Louis Michael Iribarne (September 1940 - 5 December 2020), of Basque extraction, was a Canadian translator of Polish literature into English, including works by Czesław Miłosz, Witold Gombrowicz, Stanisław Lem, Bruno Schulz, and Stanisław Ignacy Witkiewicz.

In the mid-1960s, at the University of California, Berkeley, he studied Polish literature with 1980 Nobel laureate Czesław Miłosz, participating in seminars on translation of Polish poetry.
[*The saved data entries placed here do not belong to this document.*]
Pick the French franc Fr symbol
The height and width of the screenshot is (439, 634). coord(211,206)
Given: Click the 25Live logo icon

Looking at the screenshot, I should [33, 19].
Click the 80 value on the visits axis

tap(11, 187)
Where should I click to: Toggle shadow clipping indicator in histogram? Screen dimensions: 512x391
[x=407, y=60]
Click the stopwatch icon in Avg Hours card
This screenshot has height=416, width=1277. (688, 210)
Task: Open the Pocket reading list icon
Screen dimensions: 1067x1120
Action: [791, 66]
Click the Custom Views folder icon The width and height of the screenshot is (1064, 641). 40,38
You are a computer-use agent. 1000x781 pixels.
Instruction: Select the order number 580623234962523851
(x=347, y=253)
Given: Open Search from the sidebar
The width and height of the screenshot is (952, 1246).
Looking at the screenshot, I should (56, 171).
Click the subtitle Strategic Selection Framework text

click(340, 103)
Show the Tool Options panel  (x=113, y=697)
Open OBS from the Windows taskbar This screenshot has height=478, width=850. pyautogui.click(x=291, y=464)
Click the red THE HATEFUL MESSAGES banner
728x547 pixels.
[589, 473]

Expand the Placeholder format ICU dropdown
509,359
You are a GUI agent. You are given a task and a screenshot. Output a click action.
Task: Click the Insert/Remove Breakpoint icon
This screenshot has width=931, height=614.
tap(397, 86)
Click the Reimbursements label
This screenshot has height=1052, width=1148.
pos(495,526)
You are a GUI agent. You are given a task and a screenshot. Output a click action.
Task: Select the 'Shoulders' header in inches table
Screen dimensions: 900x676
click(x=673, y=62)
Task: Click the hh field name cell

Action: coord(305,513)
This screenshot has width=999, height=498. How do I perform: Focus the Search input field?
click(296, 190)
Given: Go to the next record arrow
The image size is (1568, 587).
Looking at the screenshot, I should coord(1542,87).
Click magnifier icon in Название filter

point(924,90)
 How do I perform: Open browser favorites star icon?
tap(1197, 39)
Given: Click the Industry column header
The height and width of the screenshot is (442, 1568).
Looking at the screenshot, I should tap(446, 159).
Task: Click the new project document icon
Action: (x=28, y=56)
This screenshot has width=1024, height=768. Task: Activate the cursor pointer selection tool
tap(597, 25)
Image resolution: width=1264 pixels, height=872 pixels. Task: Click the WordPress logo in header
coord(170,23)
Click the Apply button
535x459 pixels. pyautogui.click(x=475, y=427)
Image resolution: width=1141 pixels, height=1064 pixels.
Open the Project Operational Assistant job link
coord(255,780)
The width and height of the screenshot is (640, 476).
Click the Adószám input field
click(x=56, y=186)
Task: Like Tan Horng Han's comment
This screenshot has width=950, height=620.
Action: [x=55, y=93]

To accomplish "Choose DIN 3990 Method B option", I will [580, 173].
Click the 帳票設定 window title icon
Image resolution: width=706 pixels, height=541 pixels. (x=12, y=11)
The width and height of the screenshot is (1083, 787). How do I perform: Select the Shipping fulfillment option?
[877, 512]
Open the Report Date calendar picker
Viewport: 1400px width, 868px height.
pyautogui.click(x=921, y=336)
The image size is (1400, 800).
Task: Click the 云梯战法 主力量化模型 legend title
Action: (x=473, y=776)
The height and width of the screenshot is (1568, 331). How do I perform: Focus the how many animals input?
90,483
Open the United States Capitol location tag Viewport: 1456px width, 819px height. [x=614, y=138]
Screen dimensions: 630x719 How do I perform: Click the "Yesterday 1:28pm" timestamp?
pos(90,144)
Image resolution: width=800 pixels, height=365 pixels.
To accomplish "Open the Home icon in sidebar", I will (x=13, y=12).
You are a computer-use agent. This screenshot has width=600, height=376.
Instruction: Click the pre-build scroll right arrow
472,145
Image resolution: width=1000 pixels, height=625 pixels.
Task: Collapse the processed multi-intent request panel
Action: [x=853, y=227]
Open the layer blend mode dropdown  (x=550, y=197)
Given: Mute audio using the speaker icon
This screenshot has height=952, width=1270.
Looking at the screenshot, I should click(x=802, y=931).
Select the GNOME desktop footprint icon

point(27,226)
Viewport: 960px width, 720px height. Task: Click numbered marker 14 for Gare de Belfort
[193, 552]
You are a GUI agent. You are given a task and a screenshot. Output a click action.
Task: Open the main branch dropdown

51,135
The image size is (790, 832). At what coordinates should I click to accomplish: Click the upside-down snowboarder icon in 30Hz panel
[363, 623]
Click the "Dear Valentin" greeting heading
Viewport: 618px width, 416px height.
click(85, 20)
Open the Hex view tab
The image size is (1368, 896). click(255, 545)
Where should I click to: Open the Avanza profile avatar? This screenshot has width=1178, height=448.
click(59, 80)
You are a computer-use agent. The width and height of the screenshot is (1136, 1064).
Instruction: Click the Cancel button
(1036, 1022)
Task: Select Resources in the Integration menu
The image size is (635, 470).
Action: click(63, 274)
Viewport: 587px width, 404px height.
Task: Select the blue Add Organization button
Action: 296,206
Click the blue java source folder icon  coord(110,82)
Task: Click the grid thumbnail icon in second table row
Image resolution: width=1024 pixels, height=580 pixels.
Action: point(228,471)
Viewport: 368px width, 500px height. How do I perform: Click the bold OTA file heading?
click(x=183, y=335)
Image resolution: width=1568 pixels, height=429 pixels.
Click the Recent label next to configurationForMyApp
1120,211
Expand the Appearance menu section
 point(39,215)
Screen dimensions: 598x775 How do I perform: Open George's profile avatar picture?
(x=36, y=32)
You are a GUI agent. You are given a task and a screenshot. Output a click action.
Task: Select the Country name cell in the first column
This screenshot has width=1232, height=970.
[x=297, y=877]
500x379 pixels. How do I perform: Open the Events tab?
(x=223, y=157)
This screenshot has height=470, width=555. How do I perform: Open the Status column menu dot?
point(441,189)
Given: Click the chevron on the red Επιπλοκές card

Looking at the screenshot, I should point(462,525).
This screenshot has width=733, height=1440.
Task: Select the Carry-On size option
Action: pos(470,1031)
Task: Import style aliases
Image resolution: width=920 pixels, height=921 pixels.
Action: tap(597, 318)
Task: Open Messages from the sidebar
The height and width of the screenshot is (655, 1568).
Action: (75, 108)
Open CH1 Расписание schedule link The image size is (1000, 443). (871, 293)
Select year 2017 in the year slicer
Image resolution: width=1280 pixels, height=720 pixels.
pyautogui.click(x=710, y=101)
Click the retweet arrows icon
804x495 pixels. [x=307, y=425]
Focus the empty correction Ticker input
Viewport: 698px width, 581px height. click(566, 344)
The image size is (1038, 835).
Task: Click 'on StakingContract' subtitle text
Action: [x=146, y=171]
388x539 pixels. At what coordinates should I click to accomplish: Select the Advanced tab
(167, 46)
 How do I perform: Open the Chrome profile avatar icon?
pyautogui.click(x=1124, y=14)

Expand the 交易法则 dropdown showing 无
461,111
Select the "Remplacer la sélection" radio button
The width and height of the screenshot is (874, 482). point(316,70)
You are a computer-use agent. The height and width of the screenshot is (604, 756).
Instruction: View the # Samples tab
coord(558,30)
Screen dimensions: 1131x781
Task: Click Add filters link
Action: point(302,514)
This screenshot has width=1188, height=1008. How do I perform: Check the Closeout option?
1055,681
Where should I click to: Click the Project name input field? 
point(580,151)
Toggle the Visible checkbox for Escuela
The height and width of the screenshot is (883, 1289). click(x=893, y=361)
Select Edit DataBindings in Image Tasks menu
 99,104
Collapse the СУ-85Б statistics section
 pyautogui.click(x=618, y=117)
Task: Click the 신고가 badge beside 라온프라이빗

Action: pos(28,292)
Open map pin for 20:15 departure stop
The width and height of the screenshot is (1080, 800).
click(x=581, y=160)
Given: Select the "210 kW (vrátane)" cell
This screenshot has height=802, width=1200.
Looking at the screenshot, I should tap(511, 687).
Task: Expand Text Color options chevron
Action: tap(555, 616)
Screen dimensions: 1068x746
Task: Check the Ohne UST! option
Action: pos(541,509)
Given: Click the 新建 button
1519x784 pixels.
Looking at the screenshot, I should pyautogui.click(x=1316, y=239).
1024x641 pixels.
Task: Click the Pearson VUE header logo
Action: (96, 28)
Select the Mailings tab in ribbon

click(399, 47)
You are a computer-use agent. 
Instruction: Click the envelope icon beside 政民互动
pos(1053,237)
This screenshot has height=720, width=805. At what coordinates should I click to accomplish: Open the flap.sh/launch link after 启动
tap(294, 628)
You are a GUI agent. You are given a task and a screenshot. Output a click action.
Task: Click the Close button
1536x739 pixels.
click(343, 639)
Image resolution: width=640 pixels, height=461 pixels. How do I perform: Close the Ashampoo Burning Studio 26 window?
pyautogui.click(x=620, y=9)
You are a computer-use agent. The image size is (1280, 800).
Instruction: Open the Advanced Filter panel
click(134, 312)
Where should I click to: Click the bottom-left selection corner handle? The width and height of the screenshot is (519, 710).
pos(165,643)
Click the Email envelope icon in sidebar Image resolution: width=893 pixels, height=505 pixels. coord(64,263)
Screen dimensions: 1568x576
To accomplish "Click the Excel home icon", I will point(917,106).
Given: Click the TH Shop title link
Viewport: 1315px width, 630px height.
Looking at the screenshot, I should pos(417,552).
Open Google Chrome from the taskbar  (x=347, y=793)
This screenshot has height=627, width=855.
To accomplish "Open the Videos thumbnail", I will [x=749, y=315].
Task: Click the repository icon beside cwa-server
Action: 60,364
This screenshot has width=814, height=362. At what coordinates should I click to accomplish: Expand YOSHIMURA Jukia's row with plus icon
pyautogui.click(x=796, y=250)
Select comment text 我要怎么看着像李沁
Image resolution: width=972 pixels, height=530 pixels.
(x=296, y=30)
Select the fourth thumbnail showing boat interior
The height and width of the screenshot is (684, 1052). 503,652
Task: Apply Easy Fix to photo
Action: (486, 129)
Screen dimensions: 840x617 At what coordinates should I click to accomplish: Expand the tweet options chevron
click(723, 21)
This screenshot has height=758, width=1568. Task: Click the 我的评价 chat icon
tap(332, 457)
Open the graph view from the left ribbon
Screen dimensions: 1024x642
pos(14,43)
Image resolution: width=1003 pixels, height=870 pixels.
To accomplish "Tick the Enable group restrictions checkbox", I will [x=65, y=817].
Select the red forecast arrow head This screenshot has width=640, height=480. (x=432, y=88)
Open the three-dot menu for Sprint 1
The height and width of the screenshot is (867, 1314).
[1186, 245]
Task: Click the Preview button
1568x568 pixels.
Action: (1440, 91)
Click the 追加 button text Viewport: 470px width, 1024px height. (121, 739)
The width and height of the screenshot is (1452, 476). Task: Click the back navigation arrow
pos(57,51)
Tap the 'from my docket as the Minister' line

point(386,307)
Subsequently he taught Polish and Russian literature at the University of Toronto, retiring in 1998.

==Bibliography==
- Louis Iribarne, "Babel's 'Red Cavalry' as a Baroque Novel," Contemporary Literature, vol. 14, no. 1 (winter, 1973), University of Wisconsin Press, pp. 58–77.
- Stanisław Lem, The Chain of Chance, translated from the Polish by Louis Iribarne, Evanston, Illinois, Northwestern University Press, 1975.
- Czesław Miłosz, The Issa Valley, translated from the Polish by Louis Iribarne, New York, Farrar Straus Giroux,1981.
- Stanisław Ignacy Witkiewicz, Insatiability, translated by Louis Iribarne, Evanston, Illinois, Northwestern University Press, 1996.
- Czesław Miłosz, The Land of Ulro, translated by Louis Iribarne, Farrar, Straus and Giroux Paperbacks, May 2000.